Kejagung Tegaskan Pacar Mario Dandy Juga Tak Layak Dapat Restorative Justice
- viva.co.id
Jabar – Perbuatan Mario Dandy Satriyo dan Shane Lukas terhadap Cristalino David Ozora dinilai sangat keji. Pasalnya, penganiayaan yang dilakukan anak mantan pejabat Ditjen Pajak itu merupakan tindak pidana berat.
Oleh sebab itu, Kejaksaan Agung (Kejagung) menegaskan bahwa peluang untuk menempuh jalan Restorative Justice (RJ) jelas tertutup bagi Mario Dandy dan Shane Lukas.
Terkait hal itu, Kepala Pusat Penerangan Hukum (Kapuspenkum) Kejagung mengatakan peluang Restorative Justice untuk kedua tersangka itu tertutup. Alasannya, karena ancaman hukuman terhadap Mario Dandy dan Shane Lukas melebihi batas yang ditentukan dalam Peraturan Kejaksaan Republik Indonesia nomor 15 tahun 2020.
"Dalam kasus penganiayaan terhadap korban Cristalino David Ozora, secara tegas disampaikan bahwa tersangka MDS (Mario Dandy Satriyo) dan Tersangka SL (Shane Lukas) tidak layak mendapatkan restorative justice," kata Ketut dalam keterangannya, Minggu, 19 Maret 2023.
"Perbuatan yang dilakukan tersangka juga sangat keji dan berdampak luas baik di media maupun masyarakat. Sehingga perlu adanya tindakan dan hukuman tegas bagi para pelaku," sambungnya.
Jalan restorative justice juga ditegaskan oleh Ketut tertutup untuk pacar Mario Dandy yakni AG. Meski diketahui AG terhitung anak di bawah umur.
Kendati demikian, menurut Ketut, AG masih bisa menempuh jalan lain yaitu Diversi selaku anak di bawah umur.

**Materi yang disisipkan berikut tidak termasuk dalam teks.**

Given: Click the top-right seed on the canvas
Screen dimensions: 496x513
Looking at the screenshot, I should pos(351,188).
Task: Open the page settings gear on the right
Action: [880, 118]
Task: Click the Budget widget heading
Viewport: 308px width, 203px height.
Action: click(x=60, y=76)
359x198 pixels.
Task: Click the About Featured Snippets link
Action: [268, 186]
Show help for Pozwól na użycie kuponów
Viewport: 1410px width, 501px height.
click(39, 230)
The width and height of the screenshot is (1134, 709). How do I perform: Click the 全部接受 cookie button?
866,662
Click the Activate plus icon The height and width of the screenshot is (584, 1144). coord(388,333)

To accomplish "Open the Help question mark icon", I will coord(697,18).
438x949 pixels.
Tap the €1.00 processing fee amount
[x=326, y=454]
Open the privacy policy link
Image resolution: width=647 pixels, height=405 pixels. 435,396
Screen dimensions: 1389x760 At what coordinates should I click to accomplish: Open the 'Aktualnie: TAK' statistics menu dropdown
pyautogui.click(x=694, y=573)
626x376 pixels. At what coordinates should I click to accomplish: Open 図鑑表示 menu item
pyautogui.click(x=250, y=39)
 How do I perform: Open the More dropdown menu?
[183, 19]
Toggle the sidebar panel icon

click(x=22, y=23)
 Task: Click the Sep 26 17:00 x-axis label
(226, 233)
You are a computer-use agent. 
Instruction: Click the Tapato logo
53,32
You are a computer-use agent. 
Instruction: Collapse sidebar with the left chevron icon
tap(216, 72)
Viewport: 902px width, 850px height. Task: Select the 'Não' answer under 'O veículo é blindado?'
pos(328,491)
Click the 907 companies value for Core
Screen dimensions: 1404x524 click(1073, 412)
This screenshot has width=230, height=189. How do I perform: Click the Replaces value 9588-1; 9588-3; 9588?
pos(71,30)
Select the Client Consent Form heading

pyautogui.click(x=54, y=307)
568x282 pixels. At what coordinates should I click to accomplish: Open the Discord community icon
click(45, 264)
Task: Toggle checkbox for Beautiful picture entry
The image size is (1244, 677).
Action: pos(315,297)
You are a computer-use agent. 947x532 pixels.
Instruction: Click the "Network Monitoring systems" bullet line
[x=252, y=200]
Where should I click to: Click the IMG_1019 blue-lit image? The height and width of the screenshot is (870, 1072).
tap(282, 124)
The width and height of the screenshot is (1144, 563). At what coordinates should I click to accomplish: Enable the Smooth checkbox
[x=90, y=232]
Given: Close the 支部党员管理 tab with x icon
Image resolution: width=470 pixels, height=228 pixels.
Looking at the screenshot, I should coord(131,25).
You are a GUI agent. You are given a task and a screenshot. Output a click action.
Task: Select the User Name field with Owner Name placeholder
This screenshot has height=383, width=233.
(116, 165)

Pun, menurut Ketut, upaya Diversi tersebut hanya bisa dilakukan apabila pihak korban bersedia memberi maaf terhadap AG. Kalaupun tidak ada maaf, maka Diversi tidak dapat dilakukan.
"Meski demikian, diversi hanya bisa dilaksanakan apabila ada perdamaian dan pemberian maaf dari korban dan keluarga korban. Bila tidak ada kata maaf, maka perkara pelaku anak harus dilanjutkan sampai pengadilan," pungkas Ketut.
Pernyataan Ketut Sumedana itu, Senada dengan bunyi siaran Pers Kejagung nomor PR-380/088/K.3/Kph.3/03/2023.
"Terkait dengan pelaku anak AG (anak berkonflik dengan hukum), undang-undang tentang Sistem Peradilan Pidana Anak mewajibkan Aparat Penegak Hukum agar setiap jenjang penanganan perkara pelaku anak, untuk melakukan upaya-upaya damai dalam rangka menjaga masa depan anak yang berkonflik dengan hukum yakni diversi bukan restorative justice. Meski demikian, diversi hanya bisa dilaksanakan apabila ada perdamaian dan pemberian maaf dari korban dan keluarga korban. Bila tidak ada kata maaf, maka perkara pelaku anak harus dilanjutkan sampai pengadilan." tulis siaran Pers Kajagung.